• [Provided material]:
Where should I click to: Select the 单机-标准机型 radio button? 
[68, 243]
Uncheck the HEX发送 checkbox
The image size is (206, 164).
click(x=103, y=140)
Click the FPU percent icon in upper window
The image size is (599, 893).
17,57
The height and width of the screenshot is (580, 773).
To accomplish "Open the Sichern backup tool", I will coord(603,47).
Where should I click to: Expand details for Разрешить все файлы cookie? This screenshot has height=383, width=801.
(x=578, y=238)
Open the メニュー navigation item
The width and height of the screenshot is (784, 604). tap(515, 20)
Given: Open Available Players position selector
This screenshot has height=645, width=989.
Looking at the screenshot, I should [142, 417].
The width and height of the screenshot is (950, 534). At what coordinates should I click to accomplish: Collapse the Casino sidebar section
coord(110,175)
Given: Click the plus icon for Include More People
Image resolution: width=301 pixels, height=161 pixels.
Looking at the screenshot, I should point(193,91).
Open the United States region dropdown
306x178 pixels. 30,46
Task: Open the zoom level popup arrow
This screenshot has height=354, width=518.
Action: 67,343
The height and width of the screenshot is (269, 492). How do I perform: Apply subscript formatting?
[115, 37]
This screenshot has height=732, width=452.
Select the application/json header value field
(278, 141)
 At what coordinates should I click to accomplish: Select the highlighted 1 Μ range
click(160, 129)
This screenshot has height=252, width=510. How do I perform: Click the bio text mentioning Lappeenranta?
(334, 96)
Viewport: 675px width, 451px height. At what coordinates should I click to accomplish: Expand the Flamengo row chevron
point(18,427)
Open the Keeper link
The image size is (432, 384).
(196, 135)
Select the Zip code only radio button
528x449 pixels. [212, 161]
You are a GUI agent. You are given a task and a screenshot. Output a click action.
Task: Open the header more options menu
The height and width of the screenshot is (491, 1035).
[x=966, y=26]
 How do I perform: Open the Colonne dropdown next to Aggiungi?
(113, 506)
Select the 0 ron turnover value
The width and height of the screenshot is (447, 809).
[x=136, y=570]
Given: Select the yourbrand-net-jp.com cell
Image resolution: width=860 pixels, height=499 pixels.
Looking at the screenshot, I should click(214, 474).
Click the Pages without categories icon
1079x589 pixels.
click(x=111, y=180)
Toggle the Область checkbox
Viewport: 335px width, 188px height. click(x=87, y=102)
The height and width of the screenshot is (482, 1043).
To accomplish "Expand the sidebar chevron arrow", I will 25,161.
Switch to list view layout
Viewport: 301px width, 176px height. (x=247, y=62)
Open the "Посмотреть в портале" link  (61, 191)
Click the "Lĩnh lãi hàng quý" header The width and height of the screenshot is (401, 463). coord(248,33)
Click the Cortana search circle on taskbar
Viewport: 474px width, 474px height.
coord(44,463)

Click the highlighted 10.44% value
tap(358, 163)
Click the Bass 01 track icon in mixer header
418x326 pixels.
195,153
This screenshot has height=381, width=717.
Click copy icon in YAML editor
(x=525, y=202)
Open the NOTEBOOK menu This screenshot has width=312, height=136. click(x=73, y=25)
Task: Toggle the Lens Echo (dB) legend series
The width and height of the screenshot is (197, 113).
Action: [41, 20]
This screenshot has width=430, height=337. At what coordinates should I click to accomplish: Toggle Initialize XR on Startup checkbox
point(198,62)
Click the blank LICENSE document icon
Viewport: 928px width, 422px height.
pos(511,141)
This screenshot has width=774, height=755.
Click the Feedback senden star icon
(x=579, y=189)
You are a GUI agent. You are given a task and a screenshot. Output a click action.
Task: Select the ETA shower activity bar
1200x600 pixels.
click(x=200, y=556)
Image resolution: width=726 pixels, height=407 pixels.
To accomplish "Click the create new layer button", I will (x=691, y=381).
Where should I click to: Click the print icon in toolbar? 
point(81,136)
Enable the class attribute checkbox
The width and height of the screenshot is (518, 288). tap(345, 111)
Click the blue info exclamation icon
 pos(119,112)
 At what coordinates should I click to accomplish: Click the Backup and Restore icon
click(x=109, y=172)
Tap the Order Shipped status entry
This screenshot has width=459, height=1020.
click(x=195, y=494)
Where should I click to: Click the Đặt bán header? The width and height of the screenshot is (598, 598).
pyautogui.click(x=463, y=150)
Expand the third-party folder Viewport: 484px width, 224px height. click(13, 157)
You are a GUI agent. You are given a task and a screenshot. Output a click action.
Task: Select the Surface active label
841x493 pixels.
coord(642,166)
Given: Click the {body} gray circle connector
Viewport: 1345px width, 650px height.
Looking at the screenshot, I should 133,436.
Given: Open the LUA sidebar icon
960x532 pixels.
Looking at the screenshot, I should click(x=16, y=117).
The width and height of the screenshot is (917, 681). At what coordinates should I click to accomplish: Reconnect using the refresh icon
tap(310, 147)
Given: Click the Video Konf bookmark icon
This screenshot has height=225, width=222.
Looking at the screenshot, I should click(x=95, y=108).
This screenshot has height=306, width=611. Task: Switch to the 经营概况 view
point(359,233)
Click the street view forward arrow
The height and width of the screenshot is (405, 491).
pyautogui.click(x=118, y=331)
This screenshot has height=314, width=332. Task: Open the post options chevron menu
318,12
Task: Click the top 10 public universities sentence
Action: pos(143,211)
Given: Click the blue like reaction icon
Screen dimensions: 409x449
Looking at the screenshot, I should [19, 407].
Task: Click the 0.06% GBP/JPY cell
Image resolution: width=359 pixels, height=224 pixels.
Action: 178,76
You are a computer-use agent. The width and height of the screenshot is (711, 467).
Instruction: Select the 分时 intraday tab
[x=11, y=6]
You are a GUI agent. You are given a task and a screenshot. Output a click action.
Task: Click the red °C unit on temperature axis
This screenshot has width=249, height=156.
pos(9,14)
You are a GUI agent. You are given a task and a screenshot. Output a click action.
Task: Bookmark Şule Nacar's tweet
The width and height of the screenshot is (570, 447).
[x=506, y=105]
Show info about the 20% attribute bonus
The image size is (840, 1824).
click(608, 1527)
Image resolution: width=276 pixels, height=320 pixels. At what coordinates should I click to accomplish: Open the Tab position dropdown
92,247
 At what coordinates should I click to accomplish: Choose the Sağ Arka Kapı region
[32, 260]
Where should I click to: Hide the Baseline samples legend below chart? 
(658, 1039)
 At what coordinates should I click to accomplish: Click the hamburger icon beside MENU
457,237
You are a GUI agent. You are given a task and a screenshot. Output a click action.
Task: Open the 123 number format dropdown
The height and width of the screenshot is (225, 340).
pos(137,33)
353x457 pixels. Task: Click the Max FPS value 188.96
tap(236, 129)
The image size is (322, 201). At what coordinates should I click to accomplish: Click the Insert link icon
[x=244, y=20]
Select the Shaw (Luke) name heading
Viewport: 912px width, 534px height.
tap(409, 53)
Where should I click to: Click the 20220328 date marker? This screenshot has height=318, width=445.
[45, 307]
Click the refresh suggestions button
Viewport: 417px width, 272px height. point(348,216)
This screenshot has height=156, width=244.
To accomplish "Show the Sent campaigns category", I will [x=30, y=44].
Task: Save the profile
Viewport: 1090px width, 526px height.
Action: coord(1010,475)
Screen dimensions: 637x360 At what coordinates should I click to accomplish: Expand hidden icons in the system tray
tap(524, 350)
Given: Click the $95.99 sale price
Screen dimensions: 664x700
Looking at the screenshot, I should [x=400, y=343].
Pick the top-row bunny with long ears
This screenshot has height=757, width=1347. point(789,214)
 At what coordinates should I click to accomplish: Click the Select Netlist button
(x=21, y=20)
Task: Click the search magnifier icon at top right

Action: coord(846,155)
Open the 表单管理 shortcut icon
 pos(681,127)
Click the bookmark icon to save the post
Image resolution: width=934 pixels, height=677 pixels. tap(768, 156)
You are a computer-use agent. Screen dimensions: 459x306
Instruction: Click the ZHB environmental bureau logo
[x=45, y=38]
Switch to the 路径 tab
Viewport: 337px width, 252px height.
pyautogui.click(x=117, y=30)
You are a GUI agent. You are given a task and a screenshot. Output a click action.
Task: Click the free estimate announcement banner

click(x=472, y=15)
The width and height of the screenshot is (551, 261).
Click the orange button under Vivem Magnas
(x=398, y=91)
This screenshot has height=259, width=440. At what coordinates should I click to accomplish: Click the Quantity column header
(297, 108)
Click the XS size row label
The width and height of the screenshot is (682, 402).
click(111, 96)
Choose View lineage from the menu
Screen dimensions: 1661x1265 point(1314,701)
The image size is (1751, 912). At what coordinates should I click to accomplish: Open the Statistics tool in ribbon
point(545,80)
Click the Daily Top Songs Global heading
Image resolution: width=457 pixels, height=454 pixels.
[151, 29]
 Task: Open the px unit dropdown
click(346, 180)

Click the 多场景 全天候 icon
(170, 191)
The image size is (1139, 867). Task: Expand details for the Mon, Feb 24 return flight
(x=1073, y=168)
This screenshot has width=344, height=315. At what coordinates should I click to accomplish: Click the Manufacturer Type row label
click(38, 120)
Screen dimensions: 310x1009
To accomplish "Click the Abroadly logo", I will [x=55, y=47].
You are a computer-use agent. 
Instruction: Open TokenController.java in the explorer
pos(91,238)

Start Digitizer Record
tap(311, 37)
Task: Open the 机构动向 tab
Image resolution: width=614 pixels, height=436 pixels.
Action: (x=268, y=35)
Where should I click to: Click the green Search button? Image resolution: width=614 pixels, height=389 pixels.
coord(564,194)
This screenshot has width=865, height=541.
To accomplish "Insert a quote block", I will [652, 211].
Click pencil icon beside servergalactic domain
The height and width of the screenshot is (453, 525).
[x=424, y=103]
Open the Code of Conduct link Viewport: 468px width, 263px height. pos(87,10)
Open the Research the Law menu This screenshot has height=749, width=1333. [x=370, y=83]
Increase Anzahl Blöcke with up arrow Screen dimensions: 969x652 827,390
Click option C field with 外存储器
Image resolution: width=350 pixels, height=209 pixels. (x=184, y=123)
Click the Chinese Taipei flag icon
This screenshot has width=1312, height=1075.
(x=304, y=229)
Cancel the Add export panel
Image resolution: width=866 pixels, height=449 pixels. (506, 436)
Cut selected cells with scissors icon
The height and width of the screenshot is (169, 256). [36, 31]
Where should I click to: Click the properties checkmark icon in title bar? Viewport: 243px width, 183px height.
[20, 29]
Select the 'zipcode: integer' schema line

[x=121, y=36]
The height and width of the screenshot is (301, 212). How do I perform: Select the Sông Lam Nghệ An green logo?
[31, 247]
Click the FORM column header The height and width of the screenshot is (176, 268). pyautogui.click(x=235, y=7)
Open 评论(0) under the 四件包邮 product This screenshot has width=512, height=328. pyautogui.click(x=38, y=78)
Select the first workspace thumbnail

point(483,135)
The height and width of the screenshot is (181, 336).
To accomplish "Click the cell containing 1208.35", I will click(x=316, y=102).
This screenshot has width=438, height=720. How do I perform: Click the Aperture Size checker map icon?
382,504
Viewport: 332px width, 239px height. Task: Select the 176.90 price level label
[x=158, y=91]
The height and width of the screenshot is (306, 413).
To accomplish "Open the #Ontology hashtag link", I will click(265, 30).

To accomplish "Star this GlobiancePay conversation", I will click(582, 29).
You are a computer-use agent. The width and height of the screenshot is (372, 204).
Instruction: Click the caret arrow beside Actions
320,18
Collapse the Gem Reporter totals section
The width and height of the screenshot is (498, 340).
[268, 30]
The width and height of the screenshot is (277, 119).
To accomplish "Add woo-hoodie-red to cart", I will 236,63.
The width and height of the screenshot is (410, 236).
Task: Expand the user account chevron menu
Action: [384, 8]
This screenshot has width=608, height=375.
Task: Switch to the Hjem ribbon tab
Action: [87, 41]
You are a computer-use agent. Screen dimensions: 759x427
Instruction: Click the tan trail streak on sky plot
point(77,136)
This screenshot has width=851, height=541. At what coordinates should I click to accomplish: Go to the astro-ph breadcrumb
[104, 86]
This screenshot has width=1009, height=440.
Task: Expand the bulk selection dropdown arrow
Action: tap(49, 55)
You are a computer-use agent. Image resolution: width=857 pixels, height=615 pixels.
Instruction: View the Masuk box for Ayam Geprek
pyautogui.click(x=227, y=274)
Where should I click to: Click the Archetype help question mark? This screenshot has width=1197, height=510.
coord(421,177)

• [Exercise instructions]: Which lines run from the one holding "Image resolution: width=614 pixels, height=436" through the one holding "Increase Anzahl Blöcke" in the records above? Repeat them exactly, both included, and nothing more.

• [Response to this task]:
Image resolution: width=614 pixels, height=436 pixels.
Action: (x=268, y=35)
Where should I click to: Click the green Search button? Image resolution: width=614 pixels, height=389 pixels.
coord(564,194)
This screenshot has width=865, height=541.
To accomplish "Insert a quote block", I will [652, 211].
Click pencil icon beside servergalactic domain
The height and width of the screenshot is (453, 525).
[x=424, y=103]
Open the Code of Conduct link Viewport: 468px width, 263px height. pos(87,10)
Open the Research the Law menu This screenshot has height=749, width=1333. [x=370, y=83]
Increase Anzahl Blöcke with up arrow Screen dimensions: 969x652 827,390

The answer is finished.